Strikingly, our survey finds that nearly all nurses would consider changing jobs for the right opportunity. Only 1% report that they are happy in their current roles and have no intention of changing, down from 6% in 2021. Nearly half (46%) are actively seeking a new position, and 17% are weighing whether to begin a job search; meanwhile, another 36% are happy in their current roles but open to something new.

For nurses who are seeking a new role, money is the top factor, with 46% citing a desire for higher compensation. Meanwhile, 43% desire greater flexibility in schedule or shifts, up from 29% in 2021. In third place, 40% of nurses looking for a new job report career growth as their main motivator. And these job seekers are in the driver's seat. In a separate 2022 Indeed survey of healthcare employers on the state of hiring nurses, 60% say their biggest challenge is finding enough qualified candidates. 

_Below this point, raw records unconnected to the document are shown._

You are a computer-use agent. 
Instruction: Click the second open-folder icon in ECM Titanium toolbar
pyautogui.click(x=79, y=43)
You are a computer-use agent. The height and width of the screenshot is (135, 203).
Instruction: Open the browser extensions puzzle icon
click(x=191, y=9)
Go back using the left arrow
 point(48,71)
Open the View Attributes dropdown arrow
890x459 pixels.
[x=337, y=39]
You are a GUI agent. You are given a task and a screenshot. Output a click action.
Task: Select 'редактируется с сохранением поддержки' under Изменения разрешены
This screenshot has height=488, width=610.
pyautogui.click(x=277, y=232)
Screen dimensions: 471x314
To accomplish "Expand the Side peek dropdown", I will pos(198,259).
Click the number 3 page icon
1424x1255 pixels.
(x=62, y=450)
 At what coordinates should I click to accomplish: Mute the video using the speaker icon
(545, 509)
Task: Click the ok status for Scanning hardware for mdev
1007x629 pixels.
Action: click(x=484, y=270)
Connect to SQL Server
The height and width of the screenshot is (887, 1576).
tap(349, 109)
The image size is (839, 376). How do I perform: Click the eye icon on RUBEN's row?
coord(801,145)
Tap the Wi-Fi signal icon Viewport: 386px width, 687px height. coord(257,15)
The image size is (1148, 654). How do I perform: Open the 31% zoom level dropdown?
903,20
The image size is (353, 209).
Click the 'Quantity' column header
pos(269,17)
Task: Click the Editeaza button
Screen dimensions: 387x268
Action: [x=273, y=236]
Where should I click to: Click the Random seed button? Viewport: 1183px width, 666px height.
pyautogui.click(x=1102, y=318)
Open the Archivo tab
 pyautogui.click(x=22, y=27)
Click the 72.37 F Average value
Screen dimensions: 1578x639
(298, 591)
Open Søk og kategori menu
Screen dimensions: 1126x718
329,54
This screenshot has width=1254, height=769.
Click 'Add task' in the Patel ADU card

When it comes to weighing the pros and cons of pursuing a new opportunity, nurses cite salary, flexibility and benefits as the most important factors. In contrast, they are not motivated by perks like tuition reimbursement or sign-on bonuses. An employer’s reputation also factors heavily: 83% of respondents report that this is “extremely” or “very important” when considering an opportunity. This suggests that building a strong employer brand can help employers hire nurses in today’s competitive market. 

Compensation and flexibility are important, but with a twist

The pandemic has upended work and life as we know it, and nursing is no exception. It’s no surprise, then, that nurses report shifting priorities in what they want on the job.

Thirty-nine percent of nurses predict that flexibility in scheduling and shifts will become more important job considerations once the pandemic is over. In fact, when presented with two hypothetical job offers — one that includes greater flexibility versus one that is less flexible but pays 10% more — 62% say they would be more likely to choose the flexible option. The pandemic also changed less tangible aspects of the workplace. For instance, a significant number of respondents believe that company culture (25%) and feeling appreciated by colleagues (28%) will be more important in the postpandemic landscape. Employers can leverage this insight to inform their talent-attraction strategy, emphasizing quality-of-life perks such as flexibility and a positive company culture to stand out. 

Employers would also be wise to cast a wider geographic net in their recruiting efforts. Significant proportions of nurses are willing to commute 10 to 25 miles (49%) or even 50 miles (21%) for the right role. What’s more, a surprising number say a bigger move is on the table: 20% are definitely open to relocating, while 26% would consider it. 

Adjust hiring strategies to match nurses’ shifting priorities

The past two years were tremendously challenging for healthcare professionals, and nurses were on the front lines. Like workers across many sectors, nurses now find shifting priorities and an openness to exploring new opportunities. For many, a fresh start is in the cards — or at least not off the table.

To attract these essential healthcare workers, employers should consider offering both financial incentives, such as competitive compensation, and in-demand lifestyle perks like flexibility, including flexible work schedules and paid-time-off options. Remember, nearly all nurses are open to changing roles if the right opportunity presents itself, and many are even open to a geographic move. A strong employer brand also goes a long way to attract potential talent.

By building these factors into a holistic hiring strategy, employers can stand out to nurses near and far — and gain a much-needed foothold in this challenging hiring environment.